Se você for morar perto de um aeroporto, no começo vai se incomodar com o barulho dos aviões, mas acaba se acostumando e, logo, não escuta mais as turbinas. Se morar ao lado da estrada de ferro, é a mesma coisa. No começo, vai acordar toda vez que o trem passar, durante a noite. Depois, seus ouvidos se acostumam e você vai dormir como um anjo todas as noites.
Na verdade, acho que isso acontece porque, no fundo, nós sabemos que não há outro jeito e que temos que aceitar o barulho dos aviões e dos trens, a menos que possamos nos mudar dali para um lugar mais sossegado.
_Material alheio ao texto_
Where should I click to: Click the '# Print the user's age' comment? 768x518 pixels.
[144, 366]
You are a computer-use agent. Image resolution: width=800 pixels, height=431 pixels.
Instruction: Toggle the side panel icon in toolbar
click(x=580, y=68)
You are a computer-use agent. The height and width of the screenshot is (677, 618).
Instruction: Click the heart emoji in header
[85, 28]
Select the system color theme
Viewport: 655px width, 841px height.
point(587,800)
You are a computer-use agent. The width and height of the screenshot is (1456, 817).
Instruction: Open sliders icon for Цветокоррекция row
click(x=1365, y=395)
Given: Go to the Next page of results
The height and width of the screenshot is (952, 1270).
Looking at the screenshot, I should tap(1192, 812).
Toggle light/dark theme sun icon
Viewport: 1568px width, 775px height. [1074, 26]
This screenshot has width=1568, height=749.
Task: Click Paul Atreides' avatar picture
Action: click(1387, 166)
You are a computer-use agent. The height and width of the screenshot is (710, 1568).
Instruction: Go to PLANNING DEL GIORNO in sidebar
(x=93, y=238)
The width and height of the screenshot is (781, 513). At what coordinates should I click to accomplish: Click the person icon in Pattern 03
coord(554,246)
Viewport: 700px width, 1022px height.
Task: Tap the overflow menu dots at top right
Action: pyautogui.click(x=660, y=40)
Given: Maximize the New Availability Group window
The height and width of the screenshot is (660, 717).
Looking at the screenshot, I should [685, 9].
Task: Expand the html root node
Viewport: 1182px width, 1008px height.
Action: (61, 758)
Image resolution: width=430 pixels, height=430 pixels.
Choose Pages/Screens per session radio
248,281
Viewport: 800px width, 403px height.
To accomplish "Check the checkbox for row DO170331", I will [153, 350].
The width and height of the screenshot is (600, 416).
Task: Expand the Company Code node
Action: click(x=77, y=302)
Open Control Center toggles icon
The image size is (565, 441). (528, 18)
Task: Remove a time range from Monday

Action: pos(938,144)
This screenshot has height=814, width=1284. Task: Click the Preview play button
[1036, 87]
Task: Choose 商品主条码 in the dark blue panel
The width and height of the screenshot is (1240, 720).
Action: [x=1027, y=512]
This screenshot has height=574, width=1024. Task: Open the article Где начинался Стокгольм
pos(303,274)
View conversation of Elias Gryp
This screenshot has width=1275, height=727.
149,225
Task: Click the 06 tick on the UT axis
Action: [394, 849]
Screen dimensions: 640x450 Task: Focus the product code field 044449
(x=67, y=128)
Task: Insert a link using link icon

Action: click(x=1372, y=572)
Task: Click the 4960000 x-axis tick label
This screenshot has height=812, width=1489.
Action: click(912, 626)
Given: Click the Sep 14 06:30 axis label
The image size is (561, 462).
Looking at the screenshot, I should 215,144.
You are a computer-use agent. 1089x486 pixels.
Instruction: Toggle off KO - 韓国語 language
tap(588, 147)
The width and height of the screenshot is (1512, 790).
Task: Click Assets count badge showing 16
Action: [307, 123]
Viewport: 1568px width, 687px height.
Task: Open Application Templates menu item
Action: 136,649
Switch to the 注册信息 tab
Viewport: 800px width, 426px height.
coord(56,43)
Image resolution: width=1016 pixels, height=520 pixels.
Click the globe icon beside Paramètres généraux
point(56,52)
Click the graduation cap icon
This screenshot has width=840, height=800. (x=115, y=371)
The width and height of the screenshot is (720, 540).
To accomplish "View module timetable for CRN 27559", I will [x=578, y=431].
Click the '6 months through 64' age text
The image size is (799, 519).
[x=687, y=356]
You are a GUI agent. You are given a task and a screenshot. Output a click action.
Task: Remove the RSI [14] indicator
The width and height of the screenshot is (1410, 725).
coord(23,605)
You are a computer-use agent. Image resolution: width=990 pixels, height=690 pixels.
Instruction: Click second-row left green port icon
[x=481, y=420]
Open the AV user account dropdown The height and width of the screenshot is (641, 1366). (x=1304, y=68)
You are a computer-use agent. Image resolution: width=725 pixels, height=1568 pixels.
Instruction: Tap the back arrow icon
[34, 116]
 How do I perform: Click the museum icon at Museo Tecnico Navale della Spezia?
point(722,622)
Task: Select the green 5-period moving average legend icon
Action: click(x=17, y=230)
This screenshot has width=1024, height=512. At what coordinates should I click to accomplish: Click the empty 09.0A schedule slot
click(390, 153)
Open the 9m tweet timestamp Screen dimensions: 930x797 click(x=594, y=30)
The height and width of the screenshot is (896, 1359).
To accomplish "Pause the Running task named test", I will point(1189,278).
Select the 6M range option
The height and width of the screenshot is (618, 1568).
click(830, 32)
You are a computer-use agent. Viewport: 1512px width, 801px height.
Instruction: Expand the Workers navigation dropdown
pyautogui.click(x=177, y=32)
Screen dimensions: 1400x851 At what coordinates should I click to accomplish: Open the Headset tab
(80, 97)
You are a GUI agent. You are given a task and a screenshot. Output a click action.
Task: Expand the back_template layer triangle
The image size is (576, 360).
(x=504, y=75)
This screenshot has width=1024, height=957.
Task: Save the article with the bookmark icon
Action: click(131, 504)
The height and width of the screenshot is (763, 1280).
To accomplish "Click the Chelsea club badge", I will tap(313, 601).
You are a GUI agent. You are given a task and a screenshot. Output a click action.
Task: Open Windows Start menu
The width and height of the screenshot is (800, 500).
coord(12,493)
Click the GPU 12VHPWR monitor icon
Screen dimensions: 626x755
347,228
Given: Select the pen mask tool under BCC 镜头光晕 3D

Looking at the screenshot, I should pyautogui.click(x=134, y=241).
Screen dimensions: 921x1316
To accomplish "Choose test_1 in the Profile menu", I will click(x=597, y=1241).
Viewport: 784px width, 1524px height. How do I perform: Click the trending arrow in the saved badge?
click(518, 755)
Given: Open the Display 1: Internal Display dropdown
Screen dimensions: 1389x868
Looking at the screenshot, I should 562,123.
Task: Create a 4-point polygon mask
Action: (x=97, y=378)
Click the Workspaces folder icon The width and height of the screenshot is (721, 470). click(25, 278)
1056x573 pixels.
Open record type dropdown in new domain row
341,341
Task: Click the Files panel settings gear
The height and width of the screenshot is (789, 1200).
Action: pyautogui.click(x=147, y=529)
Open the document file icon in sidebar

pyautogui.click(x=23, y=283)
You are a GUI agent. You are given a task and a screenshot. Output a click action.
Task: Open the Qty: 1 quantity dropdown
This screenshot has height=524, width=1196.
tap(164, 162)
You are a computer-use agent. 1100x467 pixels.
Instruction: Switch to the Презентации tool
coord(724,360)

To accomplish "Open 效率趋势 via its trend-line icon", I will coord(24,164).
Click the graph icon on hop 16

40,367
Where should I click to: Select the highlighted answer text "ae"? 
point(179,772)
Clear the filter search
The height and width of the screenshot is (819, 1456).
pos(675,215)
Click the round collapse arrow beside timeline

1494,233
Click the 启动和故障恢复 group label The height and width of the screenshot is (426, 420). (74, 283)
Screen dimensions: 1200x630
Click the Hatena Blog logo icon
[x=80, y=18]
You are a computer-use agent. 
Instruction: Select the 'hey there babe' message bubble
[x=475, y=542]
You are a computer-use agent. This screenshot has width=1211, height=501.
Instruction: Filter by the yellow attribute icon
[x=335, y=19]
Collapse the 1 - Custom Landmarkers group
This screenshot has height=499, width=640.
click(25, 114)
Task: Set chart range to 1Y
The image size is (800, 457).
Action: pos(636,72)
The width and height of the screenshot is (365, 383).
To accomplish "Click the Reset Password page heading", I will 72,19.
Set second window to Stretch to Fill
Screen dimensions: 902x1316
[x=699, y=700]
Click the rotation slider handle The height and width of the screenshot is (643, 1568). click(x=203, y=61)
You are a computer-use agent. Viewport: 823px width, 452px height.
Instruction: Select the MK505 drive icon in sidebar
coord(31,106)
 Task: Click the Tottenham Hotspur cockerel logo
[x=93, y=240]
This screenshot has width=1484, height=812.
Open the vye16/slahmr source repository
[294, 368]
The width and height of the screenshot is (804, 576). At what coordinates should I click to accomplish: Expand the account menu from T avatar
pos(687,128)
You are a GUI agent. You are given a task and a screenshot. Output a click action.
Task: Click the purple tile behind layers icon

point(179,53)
Mas, para quem está acostumado com o barulho, até o sossego incomoda.
Digamos que um vizinho seu tem um carro barulhento, com o silenciador estourado e que esse vizinho se levanta todos os dias, às 5 horas da madrugada, para ir trabalhar. Ele liga o carro e deixa o motor esquentar, durante uns 10 minutos, antes de sair. O barulho dele vai incomodar no primeiro dia e todos os dias. Você não vai se acostumar, porque sabe que pode ir lá e quebrar a cara do vizinho para acabar com o barulho. E essa amolação vai continuar até você reagir e fazer alguma coisa. É assim com todo tipo de barulho que a gente acha que pode controlar.
Mas não vamos esquecer do outro lado da moeda. O latido do seu cachorro não incomoda você ou sua família, porque você acha que ele tem o direito de latir quanto quiser. A música que você ouve a todo volume, também não incomoda. Pelo contrário: você acha que tem o direito de obrigar o mundo inteiro a gostar do tipo de música de que você gosta. Ou obrigar o mundo a torcer pelo mesmo time e gritar junto com você.
Agora, pare e pense bem: será que seu cachorro não late demais? E a música que você escuta, não estaria alta demais? E, quando você grita com sua mulher ou com seus filhos, será que não incomoda os vizinhos, que não têm nada com isso?
Seu direito vai até onde começa o direito dos outros.